Da porta de casa ao meu destino, conto exatos e completos 390 passos. Uma métrica perfeita. Ouço do lado de fora, o ônibus que passa apressado. Eu não. É hora de sair e eu ando devagar, mas à passos largos. Passo com cuidado pelo portão.
Depois da terceira casa, olho para trás. Volto-me para frente, olho para o céu. Continuo andando. Passa pela esquina outro ônibus, de rota diferente. No mesmo horário. Tudo vai bem.
Atravessar a rua, passar pela menina e a mãe; a menina na cadeira de rodas, a mãe fumando um cigarro ao lado da criança. Tudo vai bem.

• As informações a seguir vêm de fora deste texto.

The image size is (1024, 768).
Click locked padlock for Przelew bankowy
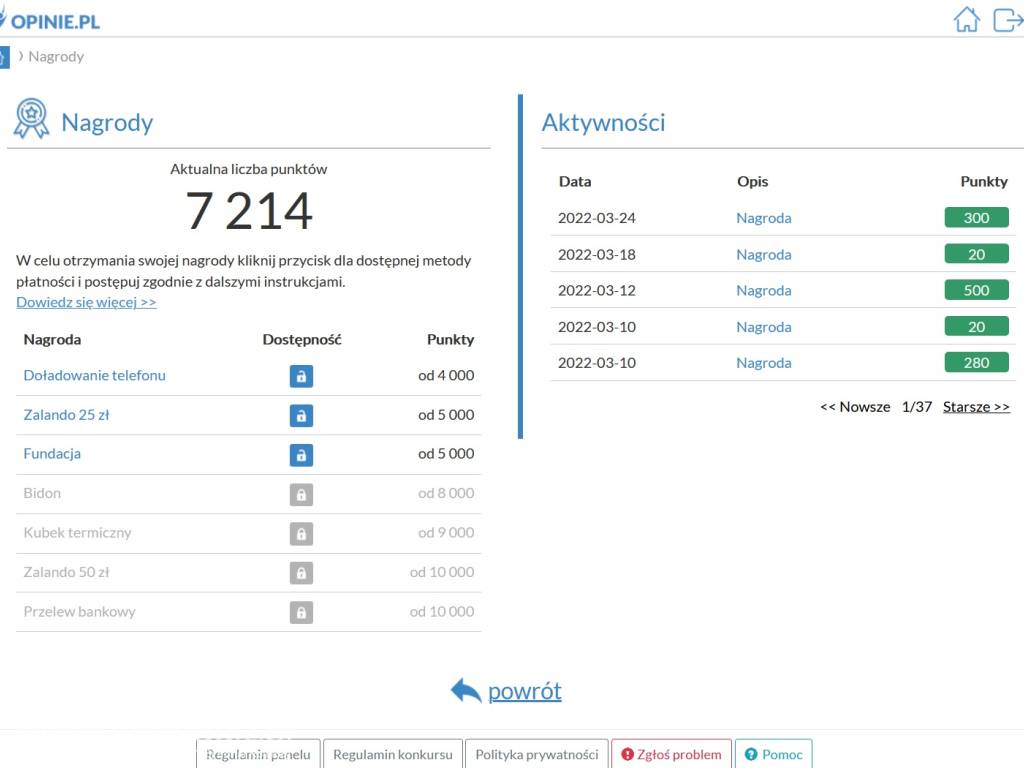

Chegar ao meu destino, recostar onde possível. Ver passar por mim o transporte escolar, o furgão branco. Agora faltam poucos segundos para a chegada de meu acompanhante de destino. Ele vira a esquina, como esperado, passa por trás de mim. Para em minha diagonal. Meu ônibus chega, 1 minuto e meio depois. Preciso.
Dar bom dia ao motorista, sorrir ao cobrador (não tão bem humorado), sentar, e esperar chegar.
Minha confortável rotina matinal. Repetida com fidelidade e poucas falhas nos últimos 3 meses. Sim. Rotina. Coisas da velha ranzinza e acomodada que mora em mim.
Pessoas me notam diferente, pensativa. Nada dizem seus lábios, mas eu noto por seus olhos, variando entre a curiosidade e a estranheza. E eis a razão.
São 4 minutos. O primeiro ônibus, que me leva a sair de casa, agora passa 4 minutos mais tarde. Terrível. Alterou todo o sistema.
Ando mais depressa, esqueço de olhar para trás. O segundo ônibus passa por mim antes que eu esteja no lugar apropriado. Evito correr, finjo que tudo está bem. Atravesso a rua enquanto passa o furgão branco. Tento virar para ver, mas é tarde demais. A mãe e a menina não estão à beira da calçada.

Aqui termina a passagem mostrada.